Researchers found that these key biomarkers were not elevated in children in the study group who also received the heart-protecting drug dexrazoxane. The percentage of patient samples with detectable cTnT remained stable, and the percentage of samples with increased NT-proBNP was consistently lower in the dexrazoxane-treated group throughout the course of treatment.
The study results also underscore the importance of dexrazoxane in reducing cardiotoxicity. “Measuring all these biomarkers during chemotherapy is also important, as it might help physicians to immediately identify cardiac injury and cardiomyopathy,” Lipshultz said.

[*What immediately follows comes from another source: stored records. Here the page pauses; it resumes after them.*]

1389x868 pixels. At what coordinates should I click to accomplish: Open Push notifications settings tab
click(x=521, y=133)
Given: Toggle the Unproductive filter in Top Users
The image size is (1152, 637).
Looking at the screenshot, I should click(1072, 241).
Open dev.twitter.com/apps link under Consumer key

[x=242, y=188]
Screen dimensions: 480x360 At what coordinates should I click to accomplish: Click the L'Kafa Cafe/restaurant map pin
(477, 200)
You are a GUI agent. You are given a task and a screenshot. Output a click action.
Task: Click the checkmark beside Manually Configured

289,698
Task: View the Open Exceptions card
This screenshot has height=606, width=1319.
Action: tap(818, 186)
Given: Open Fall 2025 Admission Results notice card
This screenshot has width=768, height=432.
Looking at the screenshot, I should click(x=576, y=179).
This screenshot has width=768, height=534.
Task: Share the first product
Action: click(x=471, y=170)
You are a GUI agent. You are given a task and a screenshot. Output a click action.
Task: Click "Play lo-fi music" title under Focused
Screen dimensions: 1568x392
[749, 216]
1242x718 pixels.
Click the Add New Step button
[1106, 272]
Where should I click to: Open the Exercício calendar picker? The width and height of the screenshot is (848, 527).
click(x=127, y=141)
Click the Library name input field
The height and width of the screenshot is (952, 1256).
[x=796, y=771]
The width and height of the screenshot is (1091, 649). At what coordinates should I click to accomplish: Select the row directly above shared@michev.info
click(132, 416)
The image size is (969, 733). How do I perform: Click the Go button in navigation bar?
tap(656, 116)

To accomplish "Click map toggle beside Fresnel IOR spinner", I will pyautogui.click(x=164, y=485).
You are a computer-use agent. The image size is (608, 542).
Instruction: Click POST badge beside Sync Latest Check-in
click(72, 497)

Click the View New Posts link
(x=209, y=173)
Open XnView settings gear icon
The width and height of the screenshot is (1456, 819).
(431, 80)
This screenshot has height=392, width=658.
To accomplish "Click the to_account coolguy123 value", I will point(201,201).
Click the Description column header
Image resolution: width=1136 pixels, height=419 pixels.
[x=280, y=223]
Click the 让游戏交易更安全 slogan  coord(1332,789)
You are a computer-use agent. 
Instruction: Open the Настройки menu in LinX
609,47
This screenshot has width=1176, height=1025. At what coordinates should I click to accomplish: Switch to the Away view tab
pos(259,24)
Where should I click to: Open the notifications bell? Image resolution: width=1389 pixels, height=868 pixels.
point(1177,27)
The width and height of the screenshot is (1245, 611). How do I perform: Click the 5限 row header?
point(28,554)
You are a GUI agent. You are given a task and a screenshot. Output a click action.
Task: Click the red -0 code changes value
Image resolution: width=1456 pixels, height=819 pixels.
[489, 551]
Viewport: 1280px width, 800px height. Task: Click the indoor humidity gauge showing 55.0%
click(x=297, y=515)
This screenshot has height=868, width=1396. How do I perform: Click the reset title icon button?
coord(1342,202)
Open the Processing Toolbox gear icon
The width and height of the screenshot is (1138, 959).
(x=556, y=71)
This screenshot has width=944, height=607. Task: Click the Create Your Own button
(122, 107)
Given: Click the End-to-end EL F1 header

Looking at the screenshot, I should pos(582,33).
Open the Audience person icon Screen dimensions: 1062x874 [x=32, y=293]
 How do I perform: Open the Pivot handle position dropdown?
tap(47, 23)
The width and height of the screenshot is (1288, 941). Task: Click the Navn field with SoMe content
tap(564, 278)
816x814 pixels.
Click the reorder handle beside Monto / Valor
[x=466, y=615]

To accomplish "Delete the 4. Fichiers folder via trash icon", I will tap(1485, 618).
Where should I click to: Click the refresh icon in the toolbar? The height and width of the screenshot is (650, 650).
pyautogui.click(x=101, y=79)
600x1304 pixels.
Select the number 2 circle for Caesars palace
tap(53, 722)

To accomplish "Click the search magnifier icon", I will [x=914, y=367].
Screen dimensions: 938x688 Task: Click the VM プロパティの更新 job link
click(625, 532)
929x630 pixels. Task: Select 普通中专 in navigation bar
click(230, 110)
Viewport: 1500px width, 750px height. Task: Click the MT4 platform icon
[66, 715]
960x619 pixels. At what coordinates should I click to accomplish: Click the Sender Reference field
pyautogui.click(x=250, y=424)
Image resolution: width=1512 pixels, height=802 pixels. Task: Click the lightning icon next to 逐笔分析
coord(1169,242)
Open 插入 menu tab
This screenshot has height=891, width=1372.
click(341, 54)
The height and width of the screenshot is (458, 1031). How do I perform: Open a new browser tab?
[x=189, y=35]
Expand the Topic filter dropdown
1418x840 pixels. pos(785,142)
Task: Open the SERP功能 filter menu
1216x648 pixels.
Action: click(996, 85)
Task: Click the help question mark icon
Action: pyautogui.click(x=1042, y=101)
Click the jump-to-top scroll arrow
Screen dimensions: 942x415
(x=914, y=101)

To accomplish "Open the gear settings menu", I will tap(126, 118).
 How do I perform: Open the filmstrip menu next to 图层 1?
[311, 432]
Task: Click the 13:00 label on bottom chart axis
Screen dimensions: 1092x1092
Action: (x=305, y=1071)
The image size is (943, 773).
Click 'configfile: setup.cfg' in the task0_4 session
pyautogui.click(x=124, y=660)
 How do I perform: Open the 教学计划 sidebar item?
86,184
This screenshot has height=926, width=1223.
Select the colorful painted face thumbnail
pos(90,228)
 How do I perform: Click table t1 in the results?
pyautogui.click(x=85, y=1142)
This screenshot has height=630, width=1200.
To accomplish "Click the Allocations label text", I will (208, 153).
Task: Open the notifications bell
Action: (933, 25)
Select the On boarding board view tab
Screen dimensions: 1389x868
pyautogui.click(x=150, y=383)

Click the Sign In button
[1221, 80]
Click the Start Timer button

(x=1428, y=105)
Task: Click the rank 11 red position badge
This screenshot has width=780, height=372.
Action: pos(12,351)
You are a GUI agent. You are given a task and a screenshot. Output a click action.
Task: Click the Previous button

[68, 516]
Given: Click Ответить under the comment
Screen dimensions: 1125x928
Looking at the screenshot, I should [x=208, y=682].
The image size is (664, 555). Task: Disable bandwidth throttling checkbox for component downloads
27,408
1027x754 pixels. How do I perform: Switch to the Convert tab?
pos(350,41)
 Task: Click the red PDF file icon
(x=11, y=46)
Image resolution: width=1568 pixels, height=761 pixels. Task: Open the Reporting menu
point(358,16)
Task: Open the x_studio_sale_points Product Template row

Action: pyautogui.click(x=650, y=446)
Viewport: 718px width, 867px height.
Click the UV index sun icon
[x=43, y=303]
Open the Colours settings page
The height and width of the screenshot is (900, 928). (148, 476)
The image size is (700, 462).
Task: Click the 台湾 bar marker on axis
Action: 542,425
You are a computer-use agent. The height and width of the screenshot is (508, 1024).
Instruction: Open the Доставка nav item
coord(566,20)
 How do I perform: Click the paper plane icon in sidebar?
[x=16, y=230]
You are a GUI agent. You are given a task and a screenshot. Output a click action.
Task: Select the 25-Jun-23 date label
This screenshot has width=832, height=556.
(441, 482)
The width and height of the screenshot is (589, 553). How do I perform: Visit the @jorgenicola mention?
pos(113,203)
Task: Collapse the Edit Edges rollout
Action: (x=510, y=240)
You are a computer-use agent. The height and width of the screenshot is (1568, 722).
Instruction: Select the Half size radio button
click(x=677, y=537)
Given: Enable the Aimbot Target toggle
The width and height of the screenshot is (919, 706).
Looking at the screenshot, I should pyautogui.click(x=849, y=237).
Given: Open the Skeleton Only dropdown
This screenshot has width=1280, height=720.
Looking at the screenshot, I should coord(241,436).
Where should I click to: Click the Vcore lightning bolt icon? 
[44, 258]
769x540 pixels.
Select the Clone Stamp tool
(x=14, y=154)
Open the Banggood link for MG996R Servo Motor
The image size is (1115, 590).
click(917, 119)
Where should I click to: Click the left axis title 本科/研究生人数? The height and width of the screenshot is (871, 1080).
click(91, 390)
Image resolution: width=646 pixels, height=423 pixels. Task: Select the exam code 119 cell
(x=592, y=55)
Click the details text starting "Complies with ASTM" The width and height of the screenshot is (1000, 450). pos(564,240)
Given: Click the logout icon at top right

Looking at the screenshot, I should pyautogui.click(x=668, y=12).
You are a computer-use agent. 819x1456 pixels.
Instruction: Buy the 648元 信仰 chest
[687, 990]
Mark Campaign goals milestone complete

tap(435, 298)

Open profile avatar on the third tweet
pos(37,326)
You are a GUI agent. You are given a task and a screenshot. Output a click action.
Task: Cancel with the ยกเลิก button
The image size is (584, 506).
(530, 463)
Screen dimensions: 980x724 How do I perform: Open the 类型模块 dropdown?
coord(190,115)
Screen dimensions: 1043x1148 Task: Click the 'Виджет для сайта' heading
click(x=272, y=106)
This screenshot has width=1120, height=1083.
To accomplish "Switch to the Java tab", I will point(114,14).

He noted that the study also sets the stage for further assessments of biomarker-directed personalized therapy in the future.
“While definitive validation studies are required to fully establish their range of clinical utility, our study showed that cTnT and NT-proBNP may hold promise as biomarkers of cardiotoxicity in children with high-risk ALL,” Lipshultz said. “Ideally, this will help physicians in the future as they strive to maximize oncologic efficacy, minimize cardiotoxicity and help long-term survivors achieve the highest possible quality of life.”
Other study co-authors included researchers from Harvard Medical School and a consortium of 10 other centers.